DATA Block Start

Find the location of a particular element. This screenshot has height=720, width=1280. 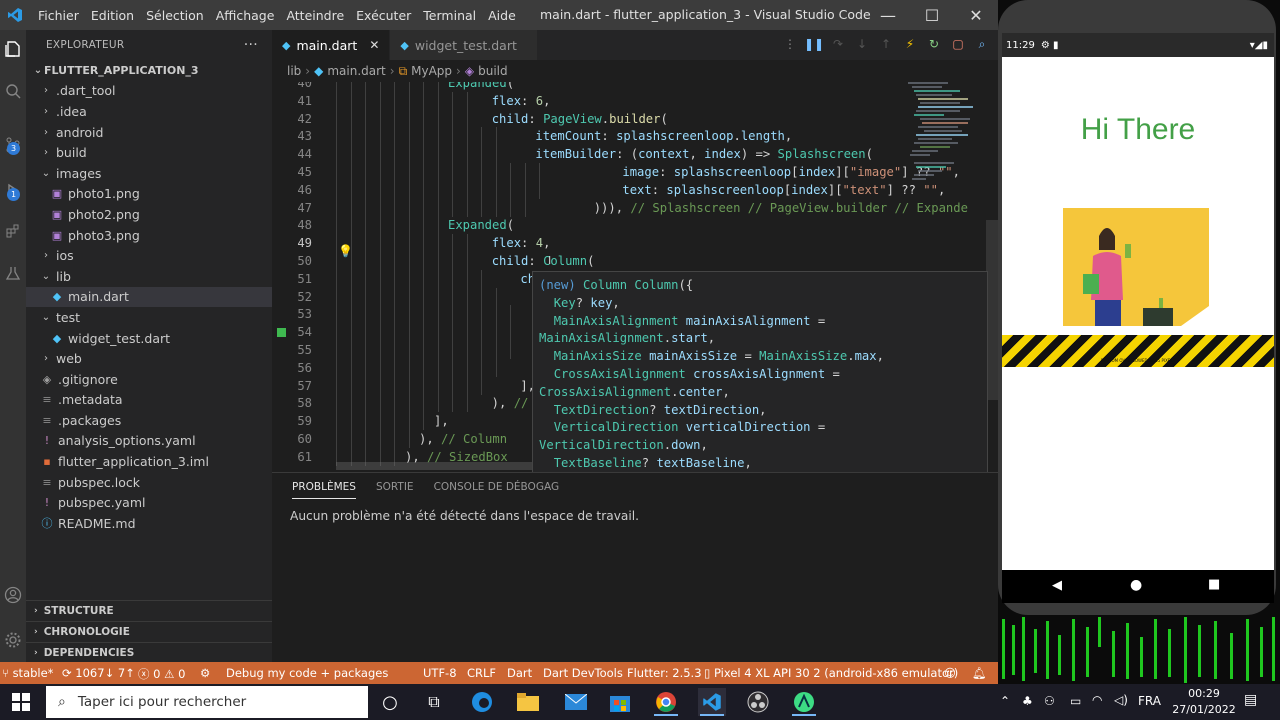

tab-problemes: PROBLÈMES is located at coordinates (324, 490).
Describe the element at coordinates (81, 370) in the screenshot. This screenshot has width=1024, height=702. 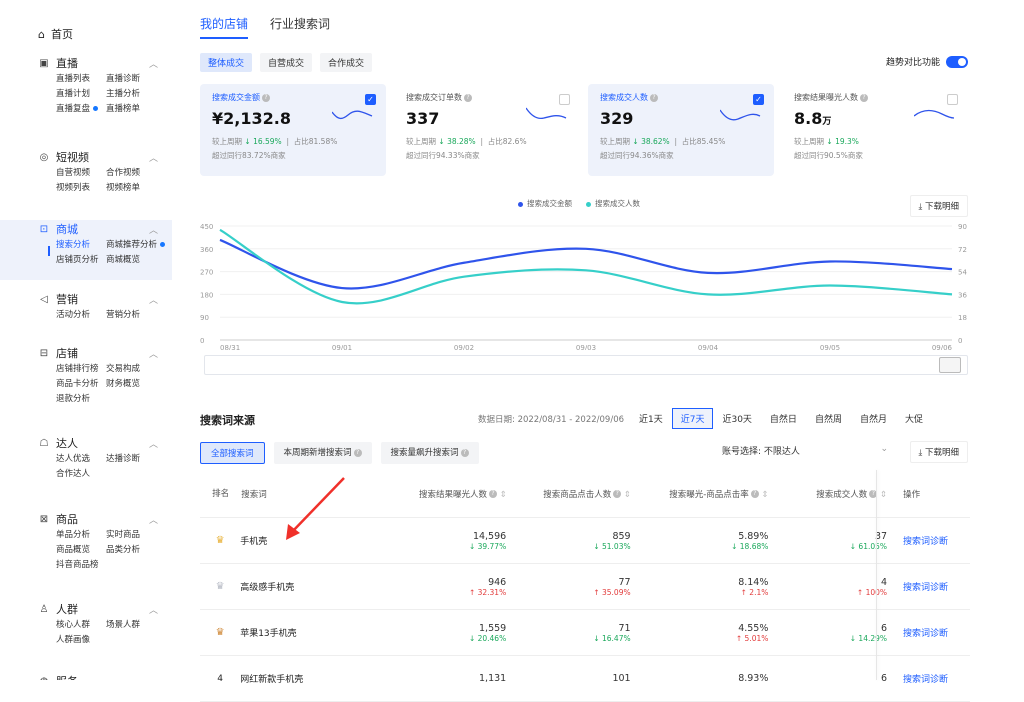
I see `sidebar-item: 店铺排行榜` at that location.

DATA Block End
DATA Block Start

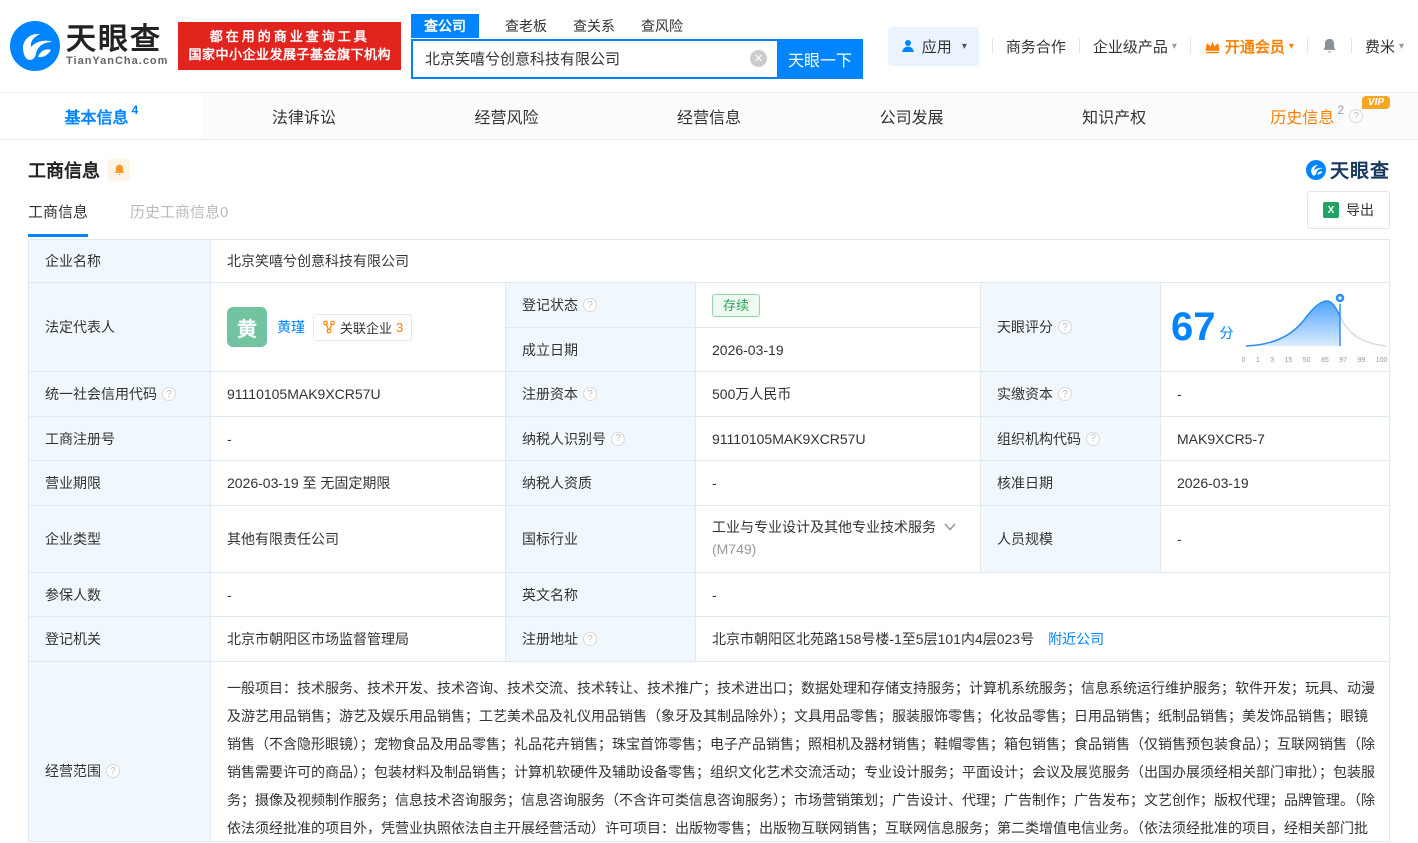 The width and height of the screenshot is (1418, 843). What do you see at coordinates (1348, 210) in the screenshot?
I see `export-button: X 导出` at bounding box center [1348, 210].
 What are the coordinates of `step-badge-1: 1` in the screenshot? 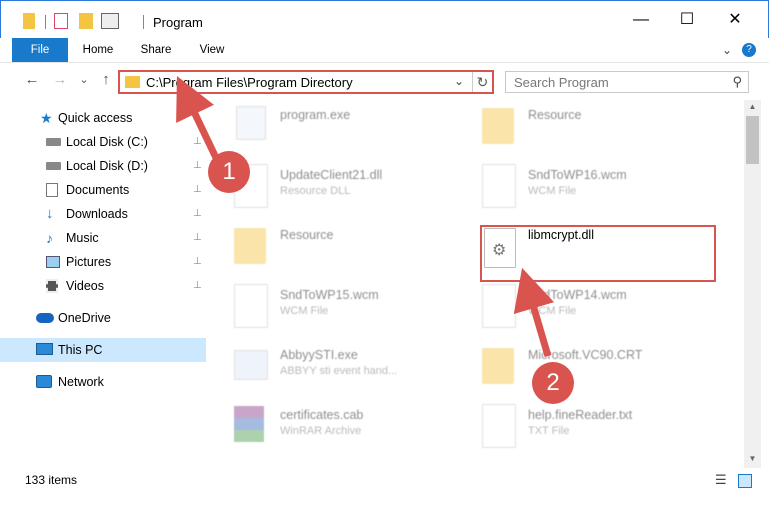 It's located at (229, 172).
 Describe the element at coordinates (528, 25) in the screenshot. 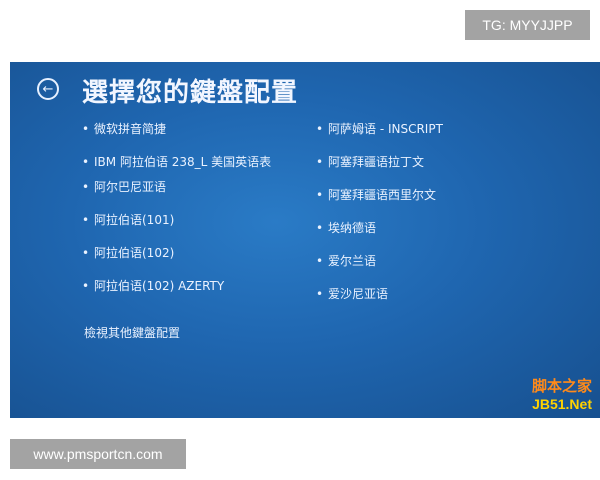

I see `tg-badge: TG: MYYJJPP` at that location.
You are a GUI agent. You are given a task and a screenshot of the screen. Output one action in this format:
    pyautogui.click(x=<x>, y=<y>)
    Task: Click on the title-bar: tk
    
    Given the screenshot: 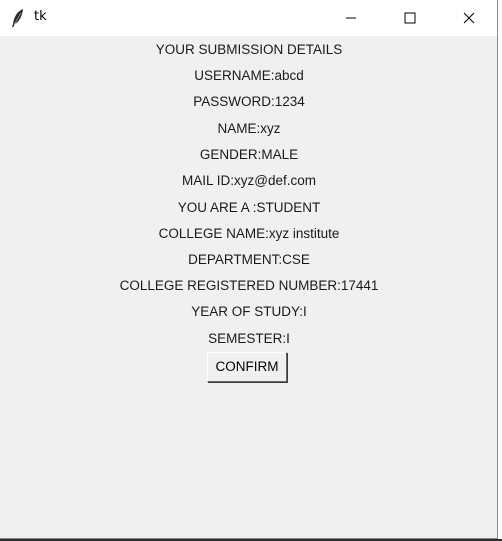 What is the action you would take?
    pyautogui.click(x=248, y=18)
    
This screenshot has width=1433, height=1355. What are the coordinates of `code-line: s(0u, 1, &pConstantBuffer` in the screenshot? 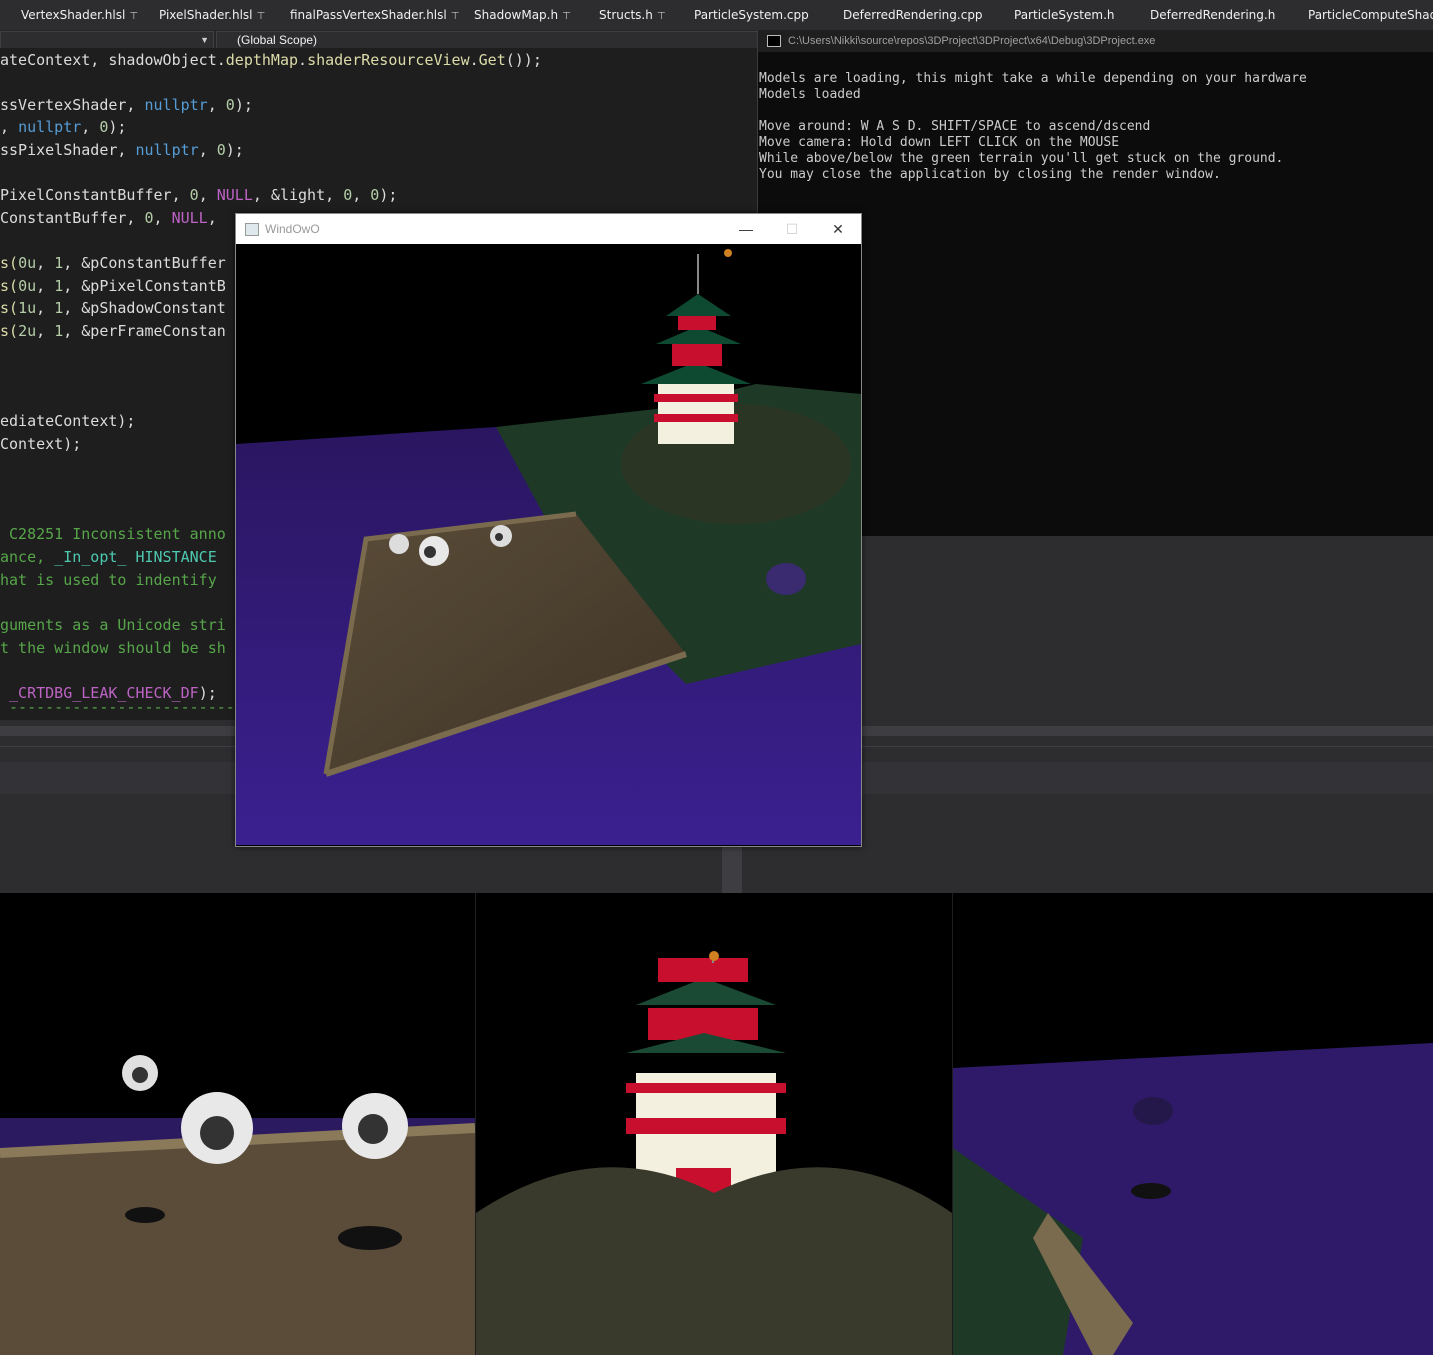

DATA Block End

Switch "particular" to "specific" in the lines between the one holding "Find the location" and the one holding "tab-problemes: PROBLÈMES is", inclusive, and give those lines again with nothing else changed. Leave the pictures out.

▶ [WRITTEN RESPONSE]:
Find the location of a specific element. This screenshot has height=720, width=1280. 

tab-problemes: PROBLÈMES is located at coordinates (324, 490).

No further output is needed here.